> **Exercise**
Duplicate everything from "Regarding the heart" down to "pains as well." in the reply about a racing heart rate.

> **Selected extract**
Posted Tue, 8 May 2012 in Heart Rate and Rhythm Disorders
Answered by Dr. Robert Galamaga 1 hour later
Hello and thanks for your query.

From the history you have provided, it appears that you have what we refer to as paroxysmal supraventricular tachycardia. This refers to an unpredictable tendency of the heart to go intoa run of rapid heart beats. This is sometimes referred to as an electrical short-circuit of the heart.

Regarding the heart rate above 200 and rates as high as 280 - the heart is a resilient organ but usually would not be able to sustain this level of tachycardia for more than a few minutes at a time. This rate places a significant oxygen demand on the heart muscle which is why sometimes when people experience rates this high it will cause chest pains as well.

I am surprised that your physicians have not started you on any medications to help stabilize the heart rate. I assume you have seen a cardiologist. If not, I strongly urge you to discuss this case with a cardiologist who can perhaps recommend something to help avoid these periods where the heart will laps into the very rapid rate. There are special cardiologists as well referred to as electrophysiologists who have particular expertise in addressing problems such as yours. Eventually you would benefit from a consultation from one of these specialists as well.

Paroxetine which you have recently started could also have a side effect of stimulating the heart rate but you say this has been an issue for the last few months which leads me to believ that it is less likely caused by the paroxetine.

I do not think you are in any immediate danger but I would like you to visit with a cardiologist within the next week or so to discuss this and possibly start on some medication to control the rate a bit.

I hope this information has proven to be helpful. If you have any additional followups I would be happy to answer them.

I wish you all the best and continued good health.

> **Material supplied**
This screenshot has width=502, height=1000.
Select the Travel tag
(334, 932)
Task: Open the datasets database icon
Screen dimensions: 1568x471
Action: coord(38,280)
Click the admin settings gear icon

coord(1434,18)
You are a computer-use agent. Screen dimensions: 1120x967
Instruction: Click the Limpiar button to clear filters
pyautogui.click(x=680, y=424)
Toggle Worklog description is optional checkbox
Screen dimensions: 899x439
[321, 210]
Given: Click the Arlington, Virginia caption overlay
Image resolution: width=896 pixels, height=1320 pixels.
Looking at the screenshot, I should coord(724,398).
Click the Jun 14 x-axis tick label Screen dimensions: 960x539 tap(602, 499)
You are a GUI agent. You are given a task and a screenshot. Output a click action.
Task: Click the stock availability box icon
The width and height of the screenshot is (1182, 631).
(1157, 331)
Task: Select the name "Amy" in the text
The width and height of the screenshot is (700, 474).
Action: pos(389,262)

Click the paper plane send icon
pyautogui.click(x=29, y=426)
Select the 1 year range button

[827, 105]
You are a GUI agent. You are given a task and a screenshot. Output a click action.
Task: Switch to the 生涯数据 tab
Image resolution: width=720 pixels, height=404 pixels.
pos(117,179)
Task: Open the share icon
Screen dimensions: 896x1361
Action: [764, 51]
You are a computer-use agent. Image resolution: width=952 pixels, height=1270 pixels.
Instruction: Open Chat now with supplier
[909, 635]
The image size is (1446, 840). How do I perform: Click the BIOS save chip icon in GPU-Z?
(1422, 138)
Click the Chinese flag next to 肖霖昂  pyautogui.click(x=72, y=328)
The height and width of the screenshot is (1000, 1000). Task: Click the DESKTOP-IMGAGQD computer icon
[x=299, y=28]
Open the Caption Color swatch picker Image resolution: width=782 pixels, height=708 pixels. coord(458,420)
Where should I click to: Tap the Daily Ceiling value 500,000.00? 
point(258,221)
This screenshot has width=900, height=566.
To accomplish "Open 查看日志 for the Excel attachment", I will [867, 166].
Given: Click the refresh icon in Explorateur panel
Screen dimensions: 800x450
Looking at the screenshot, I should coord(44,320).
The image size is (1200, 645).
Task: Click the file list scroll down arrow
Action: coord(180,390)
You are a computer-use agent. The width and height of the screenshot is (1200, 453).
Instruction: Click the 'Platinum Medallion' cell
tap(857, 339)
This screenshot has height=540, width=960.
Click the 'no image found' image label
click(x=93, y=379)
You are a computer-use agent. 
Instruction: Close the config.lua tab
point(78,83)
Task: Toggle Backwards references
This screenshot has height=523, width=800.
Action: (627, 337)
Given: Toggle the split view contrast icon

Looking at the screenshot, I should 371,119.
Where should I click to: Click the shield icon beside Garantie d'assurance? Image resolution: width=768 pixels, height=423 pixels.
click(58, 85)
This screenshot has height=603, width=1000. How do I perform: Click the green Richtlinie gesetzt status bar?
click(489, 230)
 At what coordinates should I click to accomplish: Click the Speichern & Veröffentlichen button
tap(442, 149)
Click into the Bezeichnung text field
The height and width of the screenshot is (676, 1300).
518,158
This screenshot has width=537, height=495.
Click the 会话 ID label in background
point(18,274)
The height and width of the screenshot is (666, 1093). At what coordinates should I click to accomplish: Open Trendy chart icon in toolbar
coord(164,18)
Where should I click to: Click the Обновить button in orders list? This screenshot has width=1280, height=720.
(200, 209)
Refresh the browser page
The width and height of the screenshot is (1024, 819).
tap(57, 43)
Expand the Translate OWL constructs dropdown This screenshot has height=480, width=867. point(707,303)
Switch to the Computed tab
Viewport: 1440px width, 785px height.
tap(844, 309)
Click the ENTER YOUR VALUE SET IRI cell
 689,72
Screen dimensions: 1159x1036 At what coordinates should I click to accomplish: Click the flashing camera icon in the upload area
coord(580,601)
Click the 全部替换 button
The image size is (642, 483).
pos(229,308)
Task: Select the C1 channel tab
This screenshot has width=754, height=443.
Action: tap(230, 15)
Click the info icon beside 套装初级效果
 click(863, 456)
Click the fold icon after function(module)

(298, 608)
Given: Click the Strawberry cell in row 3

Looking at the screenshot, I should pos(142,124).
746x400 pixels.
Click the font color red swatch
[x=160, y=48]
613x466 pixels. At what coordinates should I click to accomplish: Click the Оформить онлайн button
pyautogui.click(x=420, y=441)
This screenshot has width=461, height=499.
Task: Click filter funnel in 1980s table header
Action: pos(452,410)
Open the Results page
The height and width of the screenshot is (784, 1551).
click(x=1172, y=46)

> **Exercise solution**
Regarding the heart rate above 200 and rates as high as 280 - the heart is a resilient organ but usually would not be able to sustain this level of tachycardia for more than a few minutes at a time. This rate places a significant oxygen demand on the heart muscle which is why sometimes when people experience rates this high it will cause chest pains as well.